Self-driving cars are impressive to begin with but add military features and you’ll find they’re even more so.
The army has been trying to get robots involved in warfare as early as the 1950s, in an attempt to create a safer distance between the American soldiers and their enemies.
A lot of this research and development is now being carried out at TARDEC (Tank Automotive Research, Development and Engineering Center) in Warren, Michigan, and one of their latest creations is getting ready to join the human forces in September 2019.

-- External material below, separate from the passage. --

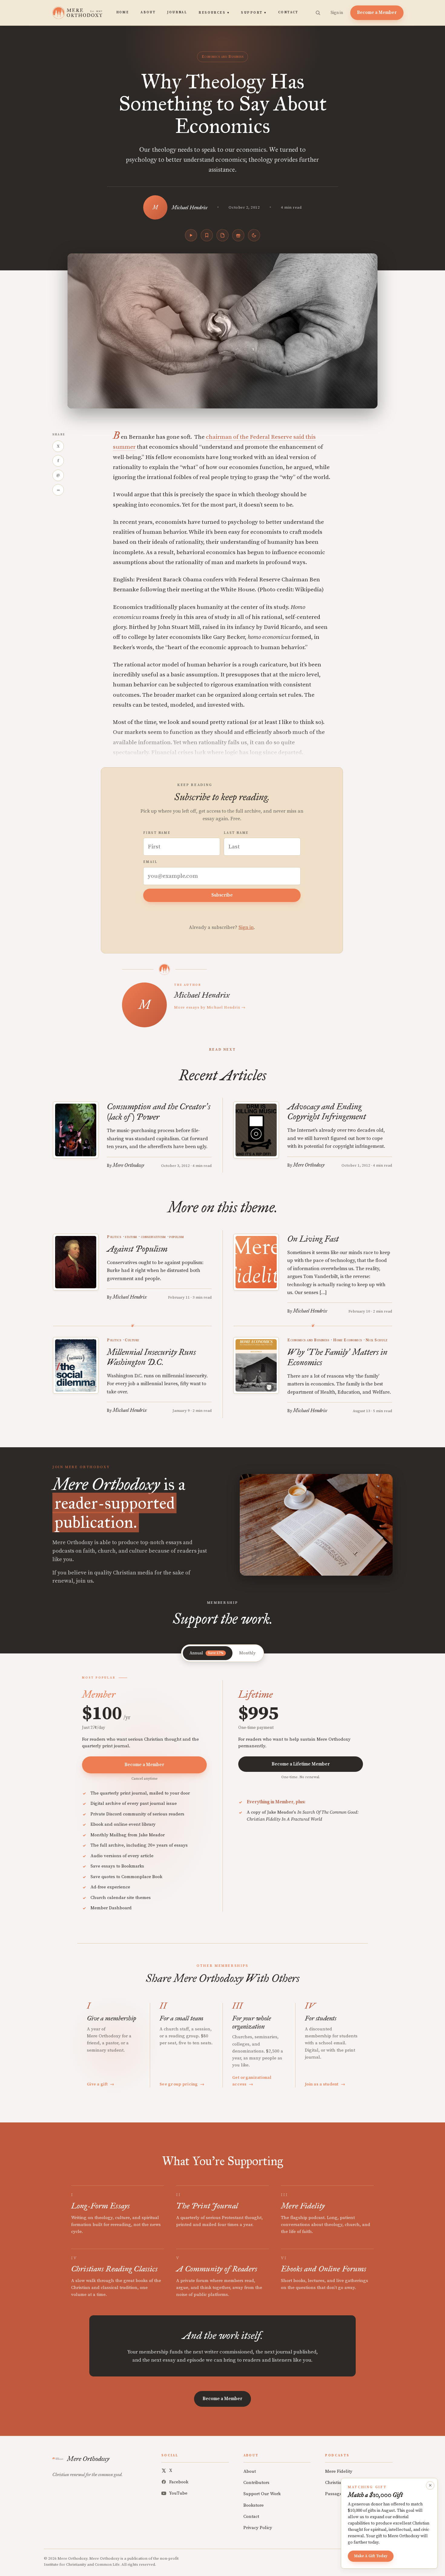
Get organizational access (251, 2081)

We’re talking about the ‘Leader-Follower’ technology. The tech is implemented into regular military trucks to get a bigger brain. The unmanned trucks will be following behind a human driver and they will need to stick to the trail without having to rely on street signs, lane markings or GPS.
RDECOMTARDEC / YouTube
The technology could free up manpower for the front lines and considerably reduce IED-related casualties.
“If you look back at the Iraq war, one of the most dangerous duties was driving, riding in a convoy between Kuwait City and Baghdad. We lost many, many soldiers, too many soldiers, to IED (roadside bomb) attacks, other attacks on convoys. I could’ve reduced that vulnerability, that sacrifice, (with) unmanned convoys or convoys that were manned by (only) a couple of soldiers.”
– Mark Esper, Army Secretary
It looks a bit like crab walking, this ‘follow the human’ type of technology, but building a self driving software that can travel across hostile territories and avoid threats (unlike the ones Google or Tesla models face) is a completely new challenge that will, at least at first, still need human supervision.
The trucks will be used mostly to deliver supplies. These types of convoys are the ones that get attacked the most in hostile areas like Afghanistan and Iraq and which end up having the highest number of human casualties, so they have all of TARDEC’s attention.
It’s complicated and there’s a lot of hurdles to jump over but TARDEC seems hopeful that they can make it a reality.